Black Holes: Illuminating the Early Universe with Radiative Transfer Simulations

Black Holes: Illuminating the Early Universe with Radiative Transfer Simulations

State-of-the-art observations show that within approximately 1 billion years after the Big Bang, all of the primordial hydrogen that permeated the immense space between galaxies had been destroyed by high energy photons in a process known as reionization. This time period in the history of the Universe, also known as ‘the dawn of galaxies’ remains one of the most active frontiers in modern astrophysics from both an observational and theoretical point of view.

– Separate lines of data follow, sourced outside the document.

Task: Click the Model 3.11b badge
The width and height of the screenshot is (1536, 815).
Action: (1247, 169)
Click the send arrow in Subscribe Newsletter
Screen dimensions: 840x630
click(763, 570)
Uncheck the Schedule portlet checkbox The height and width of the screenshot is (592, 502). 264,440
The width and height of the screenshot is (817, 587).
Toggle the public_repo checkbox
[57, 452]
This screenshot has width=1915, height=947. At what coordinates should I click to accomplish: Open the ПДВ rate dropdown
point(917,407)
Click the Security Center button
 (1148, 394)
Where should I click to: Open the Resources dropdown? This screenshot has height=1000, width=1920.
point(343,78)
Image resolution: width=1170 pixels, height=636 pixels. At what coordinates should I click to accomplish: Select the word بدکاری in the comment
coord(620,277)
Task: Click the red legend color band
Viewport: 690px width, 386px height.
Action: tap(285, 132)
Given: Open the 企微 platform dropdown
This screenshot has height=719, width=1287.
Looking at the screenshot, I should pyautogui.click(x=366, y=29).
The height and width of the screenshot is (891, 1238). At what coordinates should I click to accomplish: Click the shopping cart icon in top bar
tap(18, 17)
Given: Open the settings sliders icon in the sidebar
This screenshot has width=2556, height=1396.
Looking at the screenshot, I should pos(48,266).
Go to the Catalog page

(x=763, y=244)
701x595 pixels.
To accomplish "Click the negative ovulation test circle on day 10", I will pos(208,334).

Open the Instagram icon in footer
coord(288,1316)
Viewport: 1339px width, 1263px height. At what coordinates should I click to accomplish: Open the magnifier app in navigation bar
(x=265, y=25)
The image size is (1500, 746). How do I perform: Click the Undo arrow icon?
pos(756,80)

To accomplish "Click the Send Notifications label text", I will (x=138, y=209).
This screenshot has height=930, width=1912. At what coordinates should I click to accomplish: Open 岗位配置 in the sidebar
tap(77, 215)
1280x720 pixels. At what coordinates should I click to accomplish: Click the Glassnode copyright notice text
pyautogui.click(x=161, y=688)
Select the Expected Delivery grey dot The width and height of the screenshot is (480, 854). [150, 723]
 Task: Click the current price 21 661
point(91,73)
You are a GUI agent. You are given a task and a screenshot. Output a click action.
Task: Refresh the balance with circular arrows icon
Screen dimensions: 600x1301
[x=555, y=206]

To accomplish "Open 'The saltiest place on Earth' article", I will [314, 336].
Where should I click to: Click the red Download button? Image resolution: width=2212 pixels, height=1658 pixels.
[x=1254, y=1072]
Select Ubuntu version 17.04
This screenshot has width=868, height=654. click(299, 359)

Much remains unknown about the sources which provided the high energy photons needed for reionization. The standard picture suggests it was likely the first generation of galaxies with a possible additional contribution coming from radiating supermassive black holes. More exotic solutions have been proposed as well, including annihilating dark matter. Identifying the sources responsible for reionization as well as understanding their properties is key to constraining the conditions which governed all subsequent galaxy formation in the Universe.

Unfortunately, our current telescopes only probe the tail end of this epoch. For this reason, theoretical and computer models are relied upon for insight into the physics during the reionization. Simulating this regime is both complicated and computationally expensive; however, over the past two years, researchers at the Institute for Astronomy (IoA) and Kavli Institute for Cosmology Cambridge (KICC), have designed a new, state-of-the-art computer algorithm which they are exploiting on DiRAC supercomputers at the Universities of Cambridge, Leicester and Durham to better understand the epoch of reionization. This new algorithm (presented in a recently submitted paper by Katz et al. 2016) follows the flow of high energy photons which are directly and on-the-fly coupled to the chemical and thermodynamic state of the gas at different speeds depending on the density of the medium. This has overcome many issues relating to standard algorithms in the field at much reduced computational cost, allowing us to simulate significantly more complex systems than previously possible.

The team at IoA and KICC has thus for the first time generated a multi-scale view of galaxy formation during this epoch – from the large scale cosmic web all the way down to individual star forming regions inside of primordial galaxies. Because the flow of radiation is followed explicitly, the researchers have used an inhomogeneous radiation field to compute the distribution of emission lines coming from ionized metals (such as [CII] and [OIII]) which can be observed by some of our most sensitive telescopes. Likewise, they have self-consistently tracked the location and mass of ionized, neutral, and molecular gas to make testable predictions about these quantities which control star formation in the Early Universe.

In the coming years, new observations from the James Webb Space Telescope, Atacama Large Millimeter Array, and Square Kilometer Array will shed light on this exciting frontier and be compared to these simulated models to give insight into the physical processes which drive ‘the dawn of galaxy’ formation.